The weekly API inventory bulletin is now in focus. By way of context, official EIA figures are expected to show stockpiles shed 456.4k barrels last week. Prices may fall if API reports a smaller outflow or a surprise build; they might likewise rebound if a larger draw is reported. Meanwhile, a lull in relevant news-flow may allow gold a bit of time to consolidate losses.
GOLD TECHNICAL ANALYSIS – Gold prices continue to edge lower. A break below the 76.4%Fibonacci expansion at 1260.74 confirmed on a daily closing basis would expose the 100% level at 1244.40, a barrier reinforced by a rising trend line set from mid-December 2016. Alternatively, a move back above the 50% Fib at 1279.01 opens the door for a retest of the 1287.18-88.28 area (38.2% expansion, September 21 low).
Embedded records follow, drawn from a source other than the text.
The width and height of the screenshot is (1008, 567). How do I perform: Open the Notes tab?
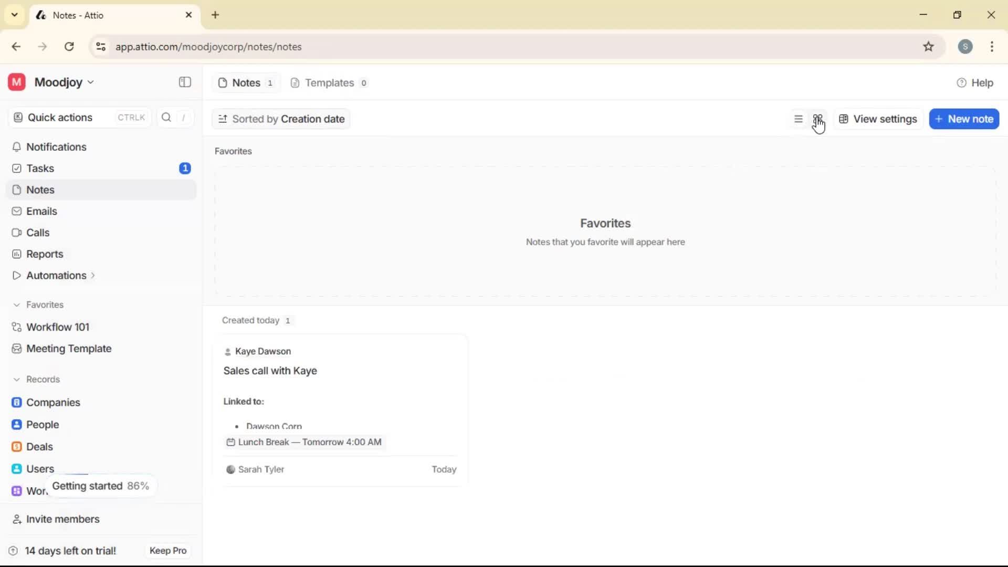(x=245, y=82)
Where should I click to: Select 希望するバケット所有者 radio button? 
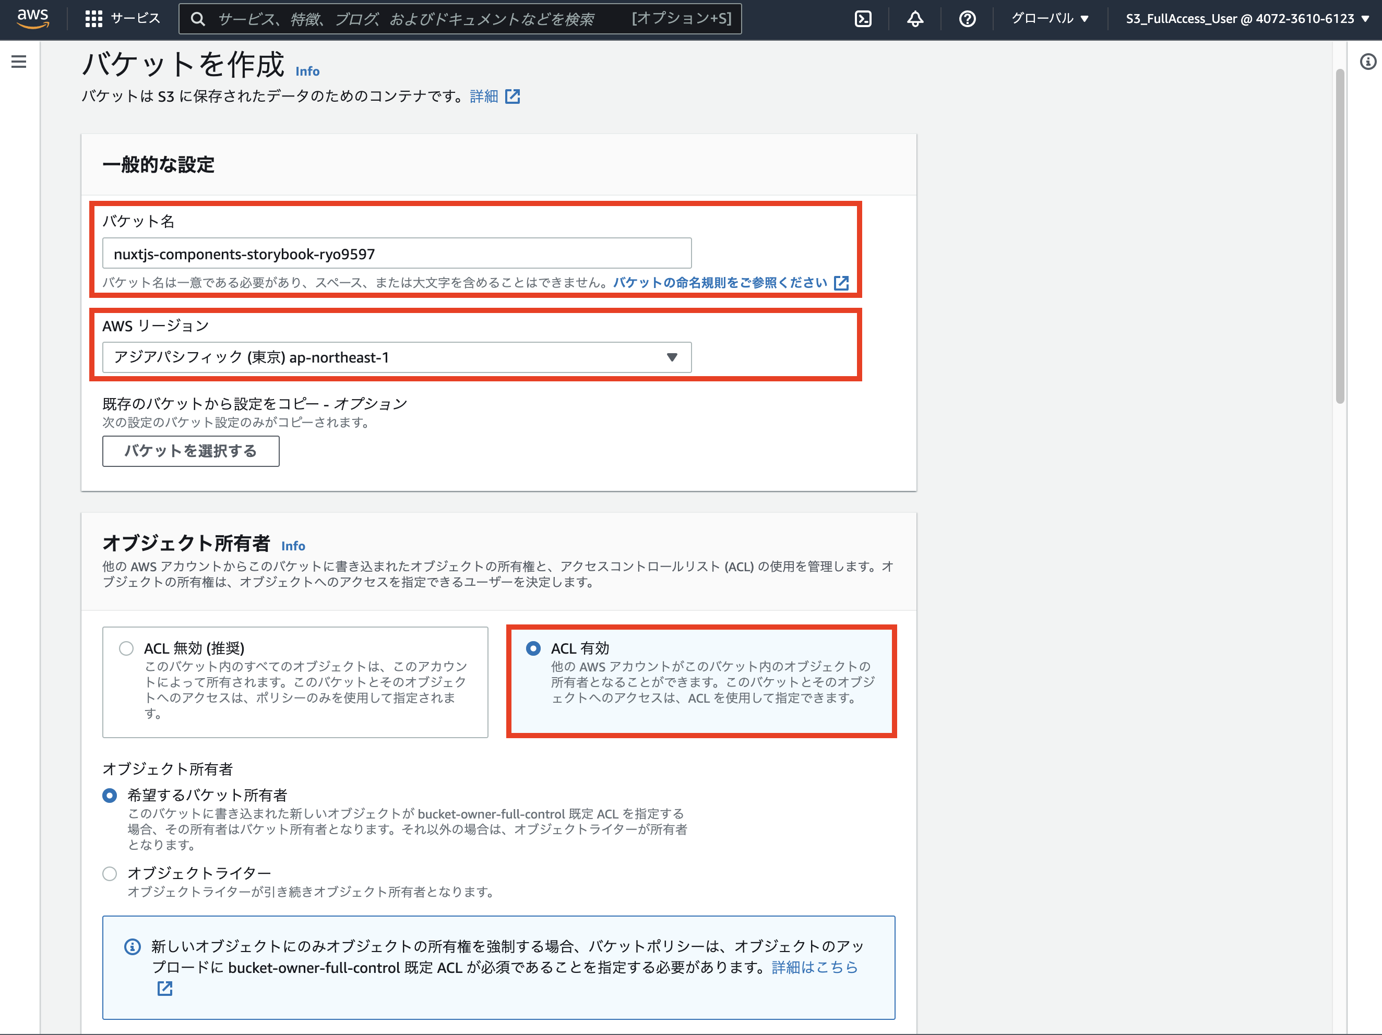click(x=110, y=795)
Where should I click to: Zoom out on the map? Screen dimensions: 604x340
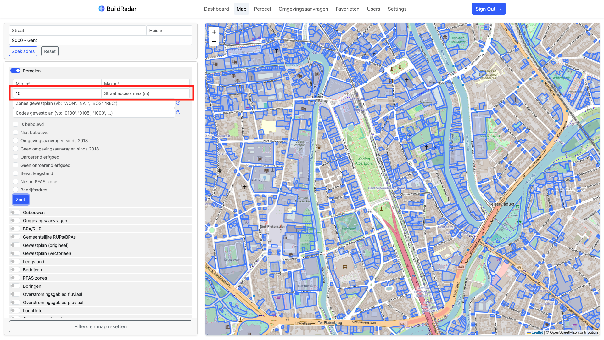click(x=214, y=41)
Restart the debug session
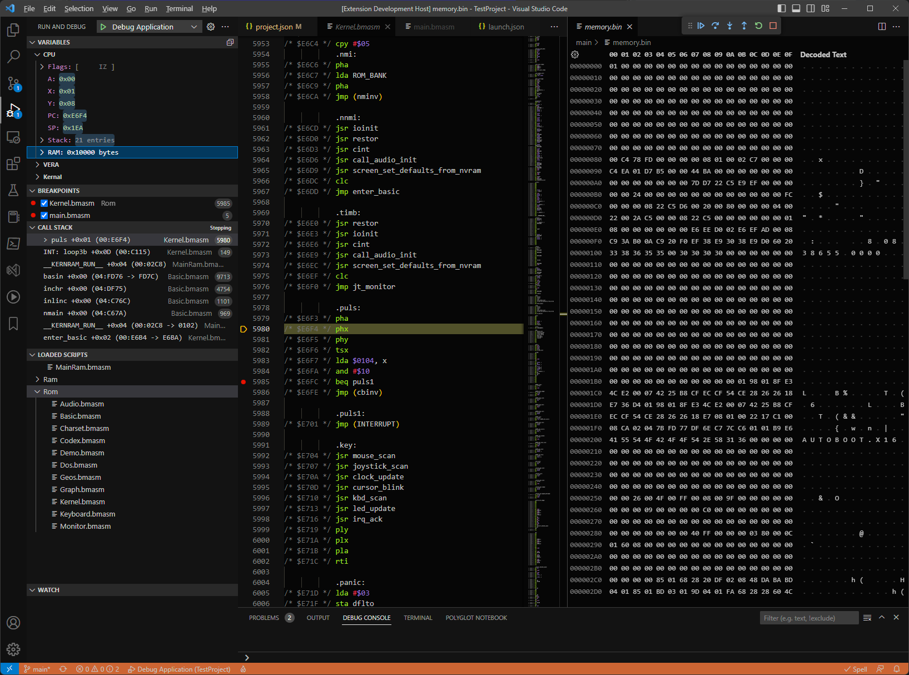 758,26
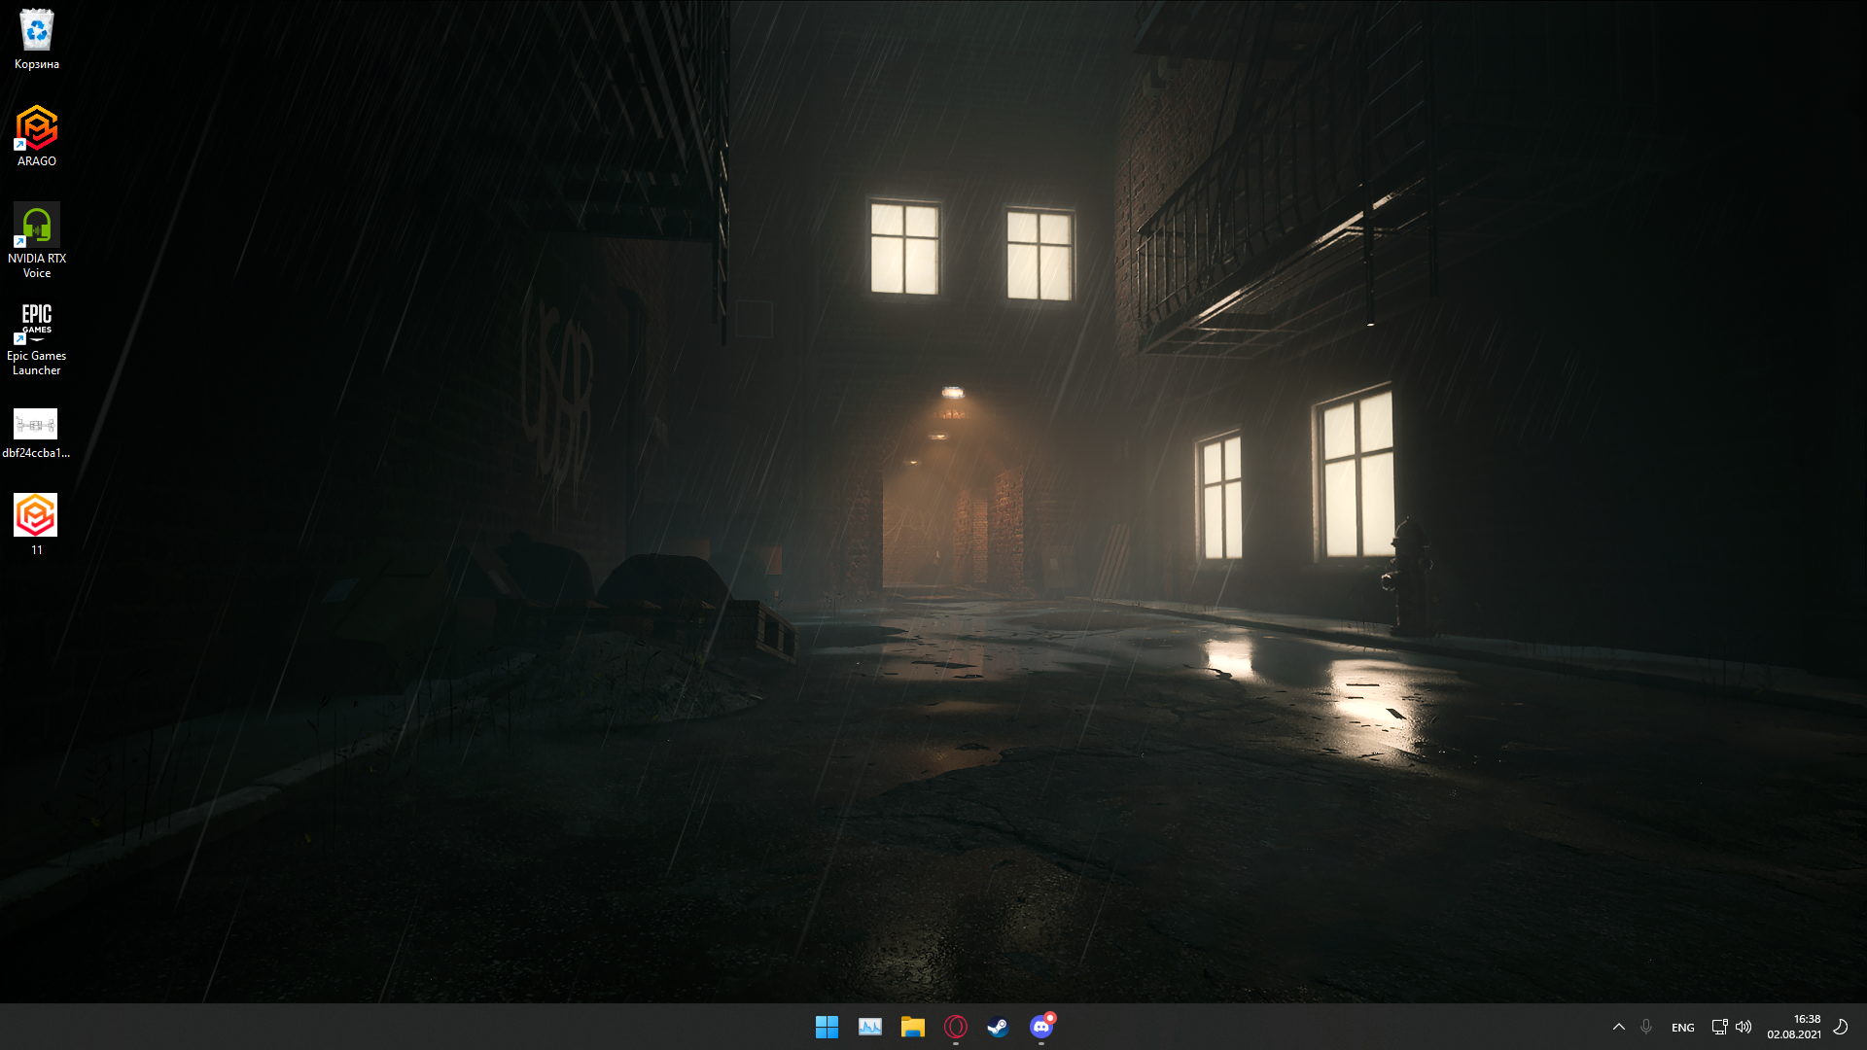This screenshot has width=1867, height=1050.
Task: Open the clock and date 16:38 flyout
Action: click(x=1794, y=1027)
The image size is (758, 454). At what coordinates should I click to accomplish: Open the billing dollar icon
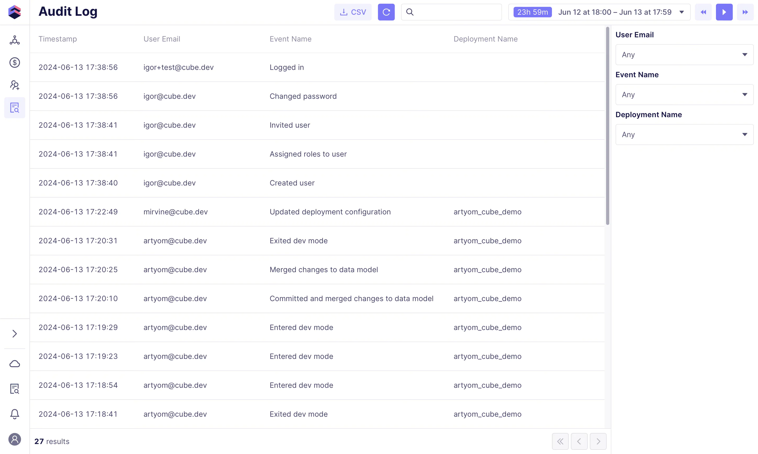pyautogui.click(x=14, y=63)
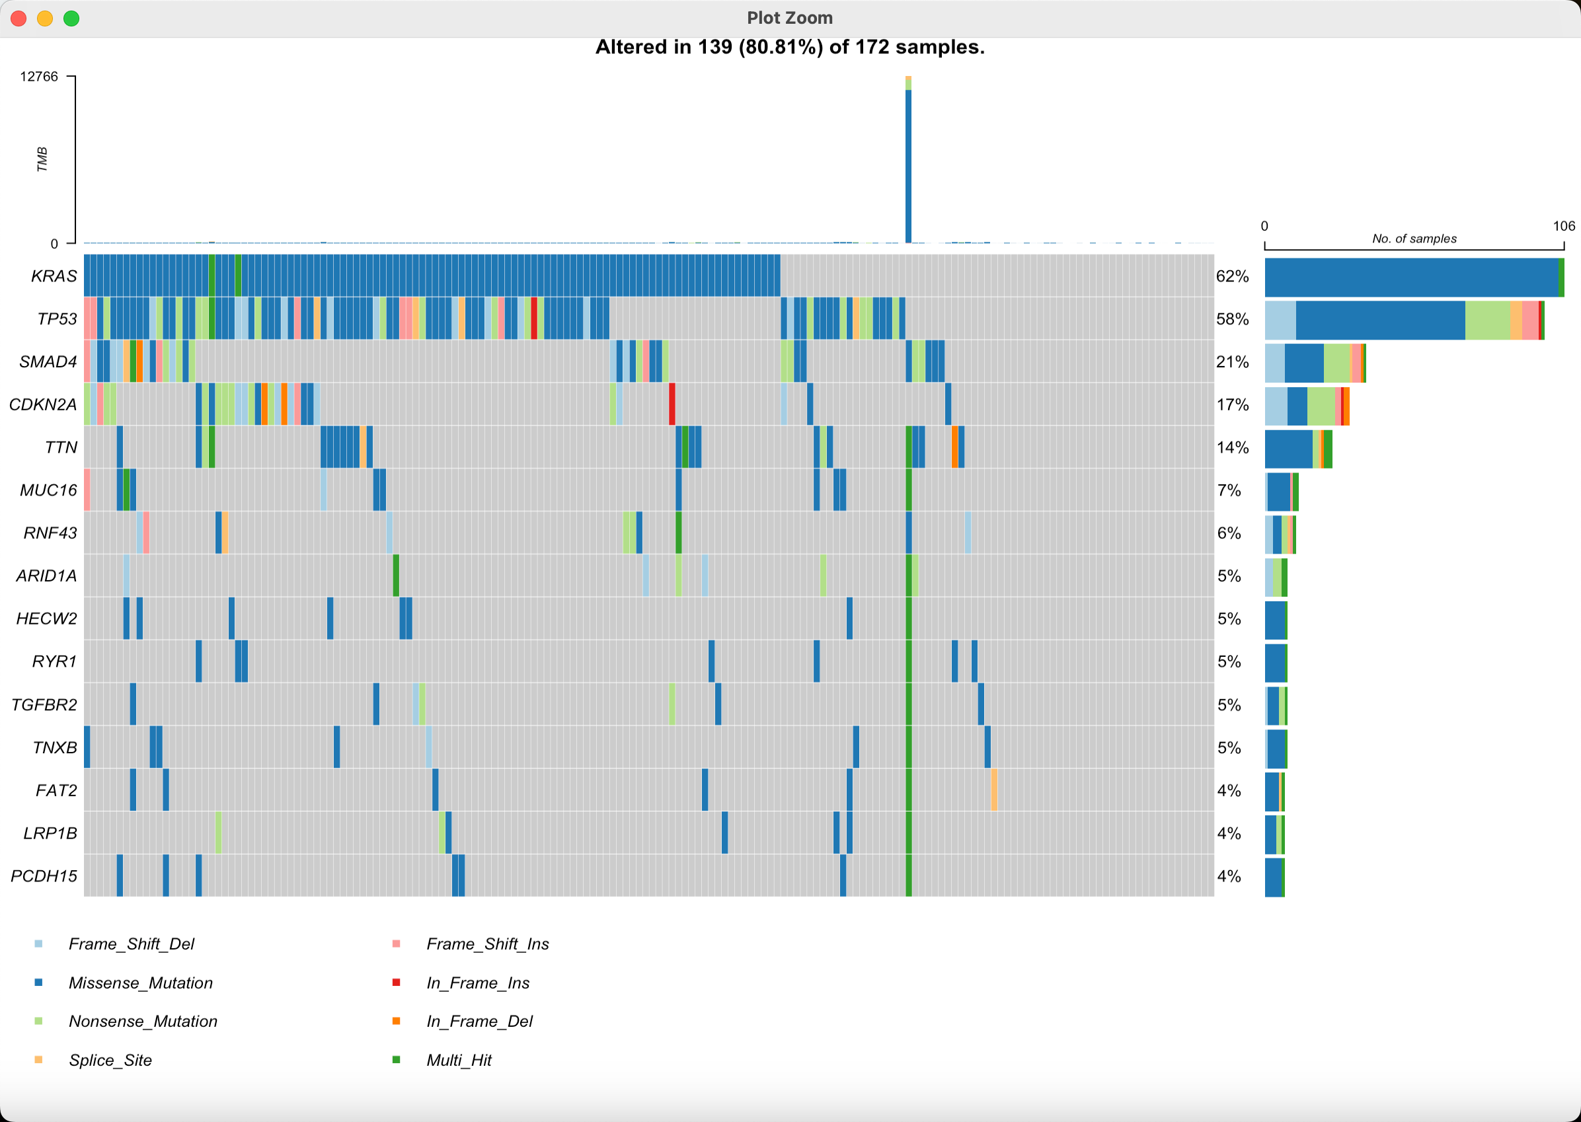The width and height of the screenshot is (1581, 1122).
Task: Click the Nonsense_Mutation legend color square
Action: 39,1021
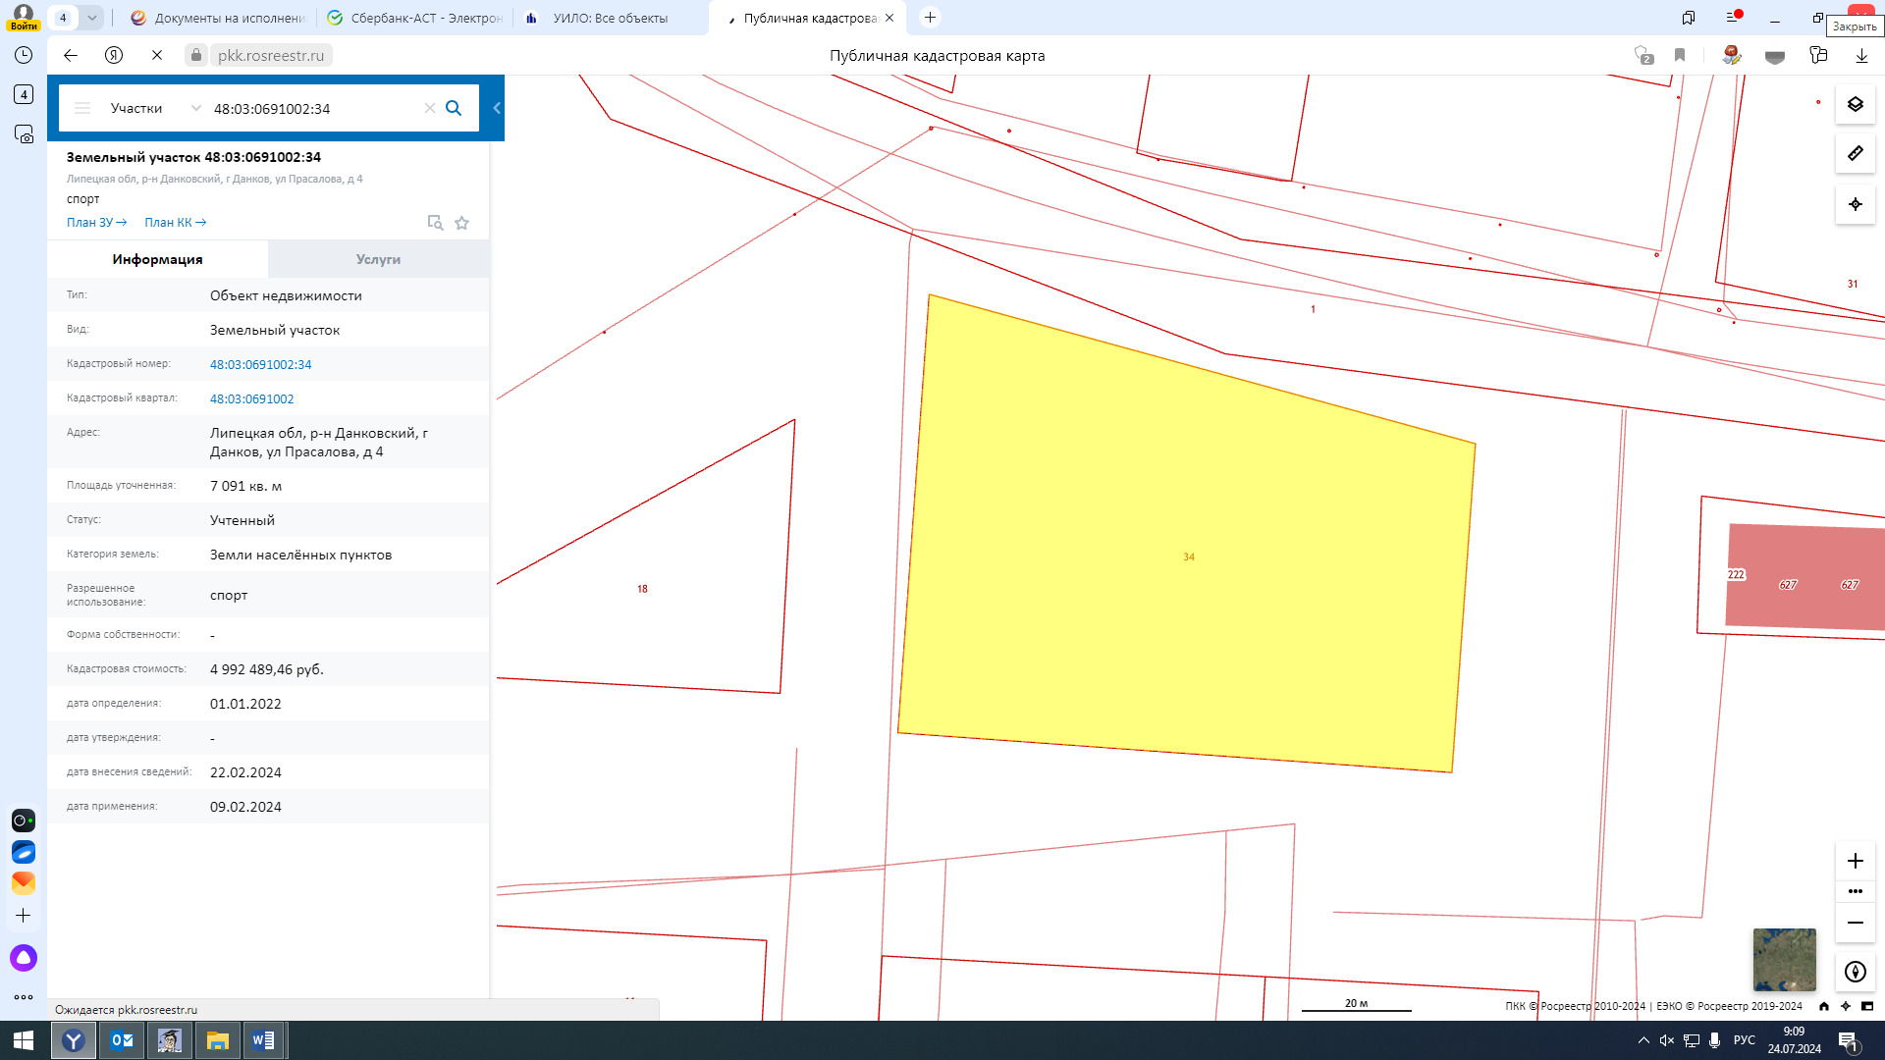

Chart created using TradingView
CRUDE OIL TECHNICAL ANALYSIS – Crude oil prices punched through support at a rising trend line guiding the way higher in September, hinting the near-term bias now favors the downside. From here, a daily close below the 23.6% Fibonacci retracementat 50.29 exposes the 38.2% level at 48.72. Alternatively, a bounce back above the 14.6% Fibat 51.26 clears the way for a retest of the September 28 high at 52.83.